Determining the right billing plan is key to the success of all subscription businesses. Billing not only affects recurring revenue streams, it can also have a dramatic impact on both customer acquisition and retention.
According to a Price Intelligently survey, when it comes to billing annually or monthly, only one in five SaaS businesses offer both. Many startups only offer monthly plans while more established players often only offer yearly subscriptions. For example, Salesforce.com and Hubspot offer yearly subscriptions as the only option.
Both choices have advantages and disadvantages. Ultimately, the best solution for your subscription product will depend on your specific product and the preferences of your target customers.
The main advantage of a monthly billing option is that it lowers the barrier to entry for new customers, especially those who may not be that familiar with your brand. Not only is the upfront cost lower for them, they will be less anxious with a shorter commitment and it often shortens the sales-cycle for your team. Additionally, it gives you a reason to consistently engage with your customers to ensure that they are using your service.

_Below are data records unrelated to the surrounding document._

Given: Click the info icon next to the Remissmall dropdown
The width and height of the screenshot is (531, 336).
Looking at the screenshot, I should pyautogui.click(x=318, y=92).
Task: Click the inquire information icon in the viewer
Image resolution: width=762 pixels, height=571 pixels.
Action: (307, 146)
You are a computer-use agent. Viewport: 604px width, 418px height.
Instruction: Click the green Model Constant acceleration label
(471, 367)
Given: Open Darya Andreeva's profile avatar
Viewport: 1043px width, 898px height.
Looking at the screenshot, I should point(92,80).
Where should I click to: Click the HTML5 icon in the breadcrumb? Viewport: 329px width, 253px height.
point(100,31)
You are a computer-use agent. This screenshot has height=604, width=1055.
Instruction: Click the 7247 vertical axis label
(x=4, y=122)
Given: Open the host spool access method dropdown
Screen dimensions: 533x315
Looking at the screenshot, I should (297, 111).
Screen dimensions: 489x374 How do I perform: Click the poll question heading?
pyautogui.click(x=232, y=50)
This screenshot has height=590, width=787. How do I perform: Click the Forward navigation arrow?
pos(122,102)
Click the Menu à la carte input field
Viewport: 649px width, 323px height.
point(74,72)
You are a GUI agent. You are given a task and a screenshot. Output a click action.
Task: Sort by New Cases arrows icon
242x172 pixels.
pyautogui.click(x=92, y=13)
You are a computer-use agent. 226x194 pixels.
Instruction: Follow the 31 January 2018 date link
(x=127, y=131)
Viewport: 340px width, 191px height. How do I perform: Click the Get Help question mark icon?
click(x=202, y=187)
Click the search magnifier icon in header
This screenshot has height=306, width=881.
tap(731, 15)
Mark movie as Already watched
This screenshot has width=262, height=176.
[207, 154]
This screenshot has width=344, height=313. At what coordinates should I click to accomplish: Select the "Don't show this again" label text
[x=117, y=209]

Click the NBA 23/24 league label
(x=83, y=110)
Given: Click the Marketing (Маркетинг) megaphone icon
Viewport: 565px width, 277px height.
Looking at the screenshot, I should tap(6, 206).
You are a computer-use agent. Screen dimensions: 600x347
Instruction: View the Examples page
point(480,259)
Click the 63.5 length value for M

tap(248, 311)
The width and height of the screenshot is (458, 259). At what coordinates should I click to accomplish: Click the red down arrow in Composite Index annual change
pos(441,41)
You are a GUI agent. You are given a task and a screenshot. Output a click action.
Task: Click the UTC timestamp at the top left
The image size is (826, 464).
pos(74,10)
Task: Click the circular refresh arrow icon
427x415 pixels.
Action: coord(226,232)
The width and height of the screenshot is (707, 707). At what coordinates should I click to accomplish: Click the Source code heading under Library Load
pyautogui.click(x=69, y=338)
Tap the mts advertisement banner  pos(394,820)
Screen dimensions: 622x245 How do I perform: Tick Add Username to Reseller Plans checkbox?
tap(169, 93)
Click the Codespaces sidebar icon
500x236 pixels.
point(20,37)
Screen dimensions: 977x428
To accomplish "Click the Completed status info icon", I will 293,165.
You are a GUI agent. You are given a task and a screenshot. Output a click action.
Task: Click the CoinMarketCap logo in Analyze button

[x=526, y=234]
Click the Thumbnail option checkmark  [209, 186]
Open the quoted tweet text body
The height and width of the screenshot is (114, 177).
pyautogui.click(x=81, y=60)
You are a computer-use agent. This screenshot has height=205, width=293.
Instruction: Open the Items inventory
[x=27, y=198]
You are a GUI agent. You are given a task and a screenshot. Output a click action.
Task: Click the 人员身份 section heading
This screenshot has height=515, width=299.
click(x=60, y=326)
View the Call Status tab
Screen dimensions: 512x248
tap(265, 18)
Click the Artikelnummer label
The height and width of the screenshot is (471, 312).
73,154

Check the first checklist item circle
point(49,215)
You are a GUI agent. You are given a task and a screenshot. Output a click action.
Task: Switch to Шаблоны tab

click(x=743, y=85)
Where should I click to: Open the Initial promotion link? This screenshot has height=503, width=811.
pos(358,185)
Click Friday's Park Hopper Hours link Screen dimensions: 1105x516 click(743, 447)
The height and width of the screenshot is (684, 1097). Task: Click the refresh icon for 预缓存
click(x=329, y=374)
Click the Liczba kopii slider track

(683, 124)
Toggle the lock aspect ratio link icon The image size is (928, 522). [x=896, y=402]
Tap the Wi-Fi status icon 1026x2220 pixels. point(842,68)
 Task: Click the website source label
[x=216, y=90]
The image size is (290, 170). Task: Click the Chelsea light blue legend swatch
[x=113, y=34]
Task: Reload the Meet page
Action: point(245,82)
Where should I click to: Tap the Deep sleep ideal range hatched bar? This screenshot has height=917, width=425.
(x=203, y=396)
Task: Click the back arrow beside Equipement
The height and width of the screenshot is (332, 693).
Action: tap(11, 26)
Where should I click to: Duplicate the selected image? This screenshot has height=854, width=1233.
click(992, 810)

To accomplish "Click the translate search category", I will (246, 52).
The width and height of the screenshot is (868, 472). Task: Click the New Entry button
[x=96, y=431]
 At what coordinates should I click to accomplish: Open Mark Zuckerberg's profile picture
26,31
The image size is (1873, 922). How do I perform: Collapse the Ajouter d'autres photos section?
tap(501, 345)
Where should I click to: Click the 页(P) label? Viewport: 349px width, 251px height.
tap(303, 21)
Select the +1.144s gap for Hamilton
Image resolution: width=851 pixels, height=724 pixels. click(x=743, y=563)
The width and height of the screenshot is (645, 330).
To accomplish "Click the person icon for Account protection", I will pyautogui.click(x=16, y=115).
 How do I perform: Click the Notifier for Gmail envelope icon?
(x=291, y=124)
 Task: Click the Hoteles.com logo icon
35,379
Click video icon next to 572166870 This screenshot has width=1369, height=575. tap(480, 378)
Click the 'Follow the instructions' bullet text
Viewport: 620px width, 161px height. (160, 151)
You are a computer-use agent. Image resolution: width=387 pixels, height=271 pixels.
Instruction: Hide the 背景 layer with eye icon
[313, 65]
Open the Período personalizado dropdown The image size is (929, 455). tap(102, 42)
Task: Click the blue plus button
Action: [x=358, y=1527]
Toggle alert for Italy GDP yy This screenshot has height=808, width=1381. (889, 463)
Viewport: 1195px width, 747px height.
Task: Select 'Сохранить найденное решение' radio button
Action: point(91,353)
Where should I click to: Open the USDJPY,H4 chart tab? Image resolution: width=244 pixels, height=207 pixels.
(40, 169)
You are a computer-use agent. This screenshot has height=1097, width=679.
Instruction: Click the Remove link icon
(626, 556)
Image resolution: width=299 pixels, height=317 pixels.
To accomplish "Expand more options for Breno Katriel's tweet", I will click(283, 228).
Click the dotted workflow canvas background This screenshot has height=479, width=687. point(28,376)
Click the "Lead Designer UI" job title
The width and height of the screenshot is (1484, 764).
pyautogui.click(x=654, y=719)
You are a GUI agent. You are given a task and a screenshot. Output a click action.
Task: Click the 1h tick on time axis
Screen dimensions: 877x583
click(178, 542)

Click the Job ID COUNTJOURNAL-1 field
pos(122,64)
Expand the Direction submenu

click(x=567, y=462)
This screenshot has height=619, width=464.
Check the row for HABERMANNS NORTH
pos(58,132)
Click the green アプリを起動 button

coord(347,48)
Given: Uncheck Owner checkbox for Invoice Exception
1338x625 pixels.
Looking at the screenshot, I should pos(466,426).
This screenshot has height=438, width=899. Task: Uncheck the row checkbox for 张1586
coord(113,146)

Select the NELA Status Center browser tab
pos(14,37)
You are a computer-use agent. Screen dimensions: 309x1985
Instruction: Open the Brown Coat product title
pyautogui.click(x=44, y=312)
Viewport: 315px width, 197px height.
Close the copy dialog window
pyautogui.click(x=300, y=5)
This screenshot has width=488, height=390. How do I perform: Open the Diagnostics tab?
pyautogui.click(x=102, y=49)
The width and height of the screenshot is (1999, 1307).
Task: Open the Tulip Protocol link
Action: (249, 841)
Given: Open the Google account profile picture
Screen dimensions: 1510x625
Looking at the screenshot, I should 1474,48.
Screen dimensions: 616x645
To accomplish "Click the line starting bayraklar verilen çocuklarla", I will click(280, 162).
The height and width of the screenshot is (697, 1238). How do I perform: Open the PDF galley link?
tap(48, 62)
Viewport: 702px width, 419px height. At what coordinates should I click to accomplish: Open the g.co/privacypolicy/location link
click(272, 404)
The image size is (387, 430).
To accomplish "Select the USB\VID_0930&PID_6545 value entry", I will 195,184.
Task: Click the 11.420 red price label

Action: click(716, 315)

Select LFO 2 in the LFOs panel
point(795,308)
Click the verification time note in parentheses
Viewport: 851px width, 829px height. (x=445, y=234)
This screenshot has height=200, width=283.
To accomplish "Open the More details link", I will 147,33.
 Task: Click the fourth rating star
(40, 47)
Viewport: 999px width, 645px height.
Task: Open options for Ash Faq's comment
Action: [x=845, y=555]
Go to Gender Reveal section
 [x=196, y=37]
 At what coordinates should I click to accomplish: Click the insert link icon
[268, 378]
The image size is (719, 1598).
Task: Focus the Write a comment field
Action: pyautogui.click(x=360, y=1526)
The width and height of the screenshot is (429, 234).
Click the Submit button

Unfortunately, monthly plans also leave open the possibility of users unsubscribing soon after sign up, leaving you with unrecovered acquisition and development costs. Monthly payments are also vulnerable to credit cards expiring or otherwise being declined.
Alternatively, yearly plans provide you with your revenue up front with no risk of churn until that year is up. This can help with cash flow and give your customers time to become thoroughly familiar with the value of your service.
There are exceptions to this. SalesForce.com is a good example of a product that is well known in the industry and likely does not significantly hurt signups by not offering month-to-month plans.
But for smaller to medium sized subscription businesses with recurring payments looking to gain customers as much as retain them, offering both may be a good way to have the best of both worlds. It will allow you to onboard customers that only want to commit monthly at the start. At the same time though, you can also lock in more heavy users and have more revenue stability by offering yearly plans (usually with a modest discount for incentive). If you do go this route, make the pricing structure easy to understand by clearly outlining the savings and benefits for both annual and monthly plans.
Finally, ensure your pricing structure aligns with the value your customers seek. If you have customers with varied needs, providing both options will allow you to cater to different buyers at different stages in the customer life cycle. This flexible approach can positively contribute to customer acquisition, retention and ultimately to customer lifetime value.